Clade-Specific Quantitative Analysis of Photosynthetic Gene Expression in Prochlorococcus

Abstract

Newly designed primers targeting rbcL (CO2 fixation), psbA (photosystem II) and rnpB (reference) genes were used in qRT-PCR assays to assess the photosynthetic capability of natural communities of Prochlorococcus, the most abundant photosynthetic organism on Earth and a major contributor to primary production in oligotrophic oceans. After optimizing sample collection methodology, we analyzed a total of 62 stations from the Malaspina 2010 circumnavigation (including Atlantic, Pacific and Indian Oceans) at three different depths. Sequence and quantitative analyses of the corresponding amplicons showed the presence of high-light (HL) and low-light (LL) Prochlorococcus clades in essentially all 182 samples, with a largely uniform stratification of LL and HL sequences.

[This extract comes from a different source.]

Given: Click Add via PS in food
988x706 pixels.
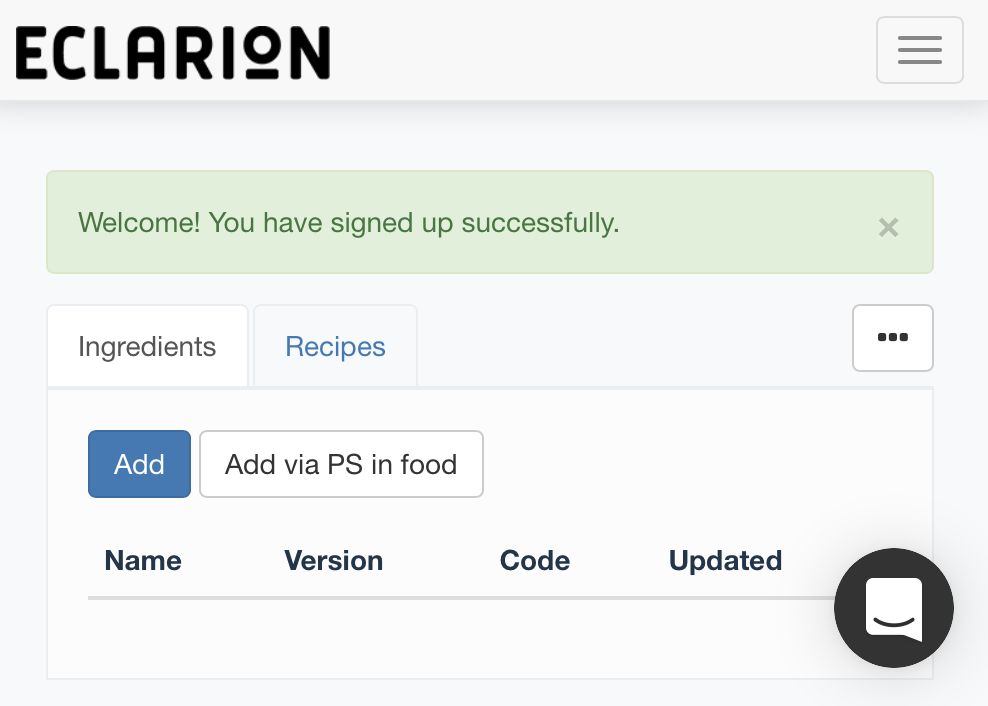Looking at the screenshot, I should pyautogui.click(x=341, y=464).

Synechococcus cross-amplifications were detected by the taxon-specific melting temperatures of the amplicons. Laboratory exposure of Prochlorococcus MED4 (HL) and MIT9313 (LL) strains to organic pollutants (PAHs and organochlorine compounds) showed a decrease of rbcL transcript abundances, and of the rbcL to psbA ratios for both strains. We propose this technique as a convenient assay to evaluate effects of environmental stressors, including pollution, on the oceanic Prochlorococcus photosynthetic function.

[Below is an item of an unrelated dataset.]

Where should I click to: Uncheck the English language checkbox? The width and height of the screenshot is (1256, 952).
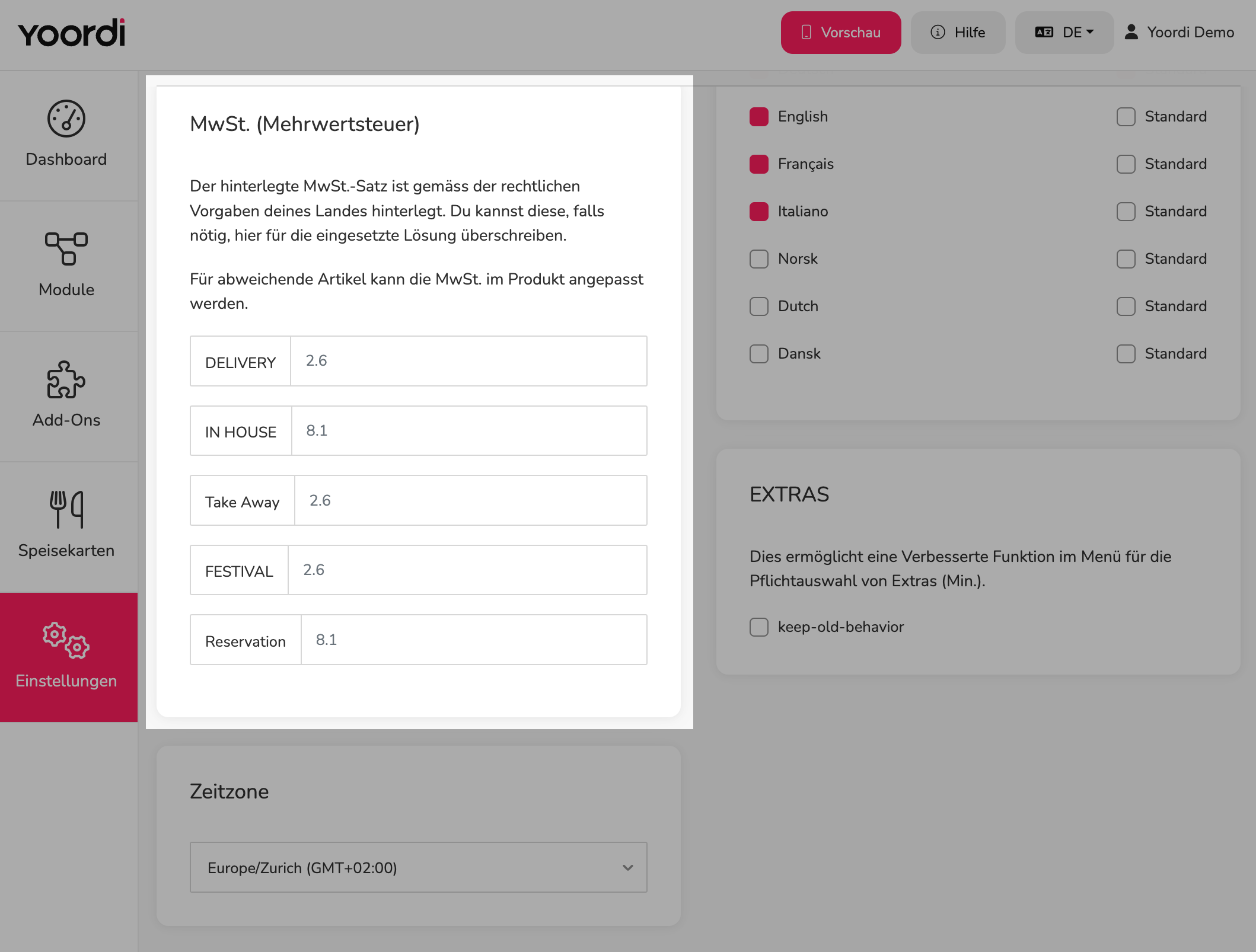(759, 117)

Fig 1. Oceanic stations from Malaspina 2010 circumnavigation selected for RNA analysis.

Stations labeled in red correspond to those from which amplicon sequences were obtained.

Fig 2. Relative expression of rbcL and psbA in surface (orange), DCM (green) and DCM+40 m (blue) samples for HL (left) and LL (right) clades.

The boxes indicate data distribution parameters: range (whiskers), 25 to 75 percentiles (boxes) and median (thick horizontal bar). Circles represent outliers. Letters indicate statistically different distribution (ANOVA plus SD Tukey post hoc test); the corresponding p values are indicated at the bottom.

Fig 3. Representation of amplicon melting temperature (Tm) values, in°C, plotted against Cp values (in cycles) obtained for field samples at the three sampled depths: Surface (orange), DCM (green) and DCM+40 (blue).

For comparison, the graphs include the corresponding values from supplementary S3 Table. HL amplicons: Prochlorococcus strains MED4 (M4), MIT9515 (M5) and EQPAC1-C (EQ). LL amplicons: Prochlorococcus strains MIT9313 (M3), NATL2A (NA), and the Synechococcus strain WH7803 (WH).

Fig 4. Cladograms of sequences from amplicons derived from field and laboratory samples compared to the closest sequences identified by BLAST.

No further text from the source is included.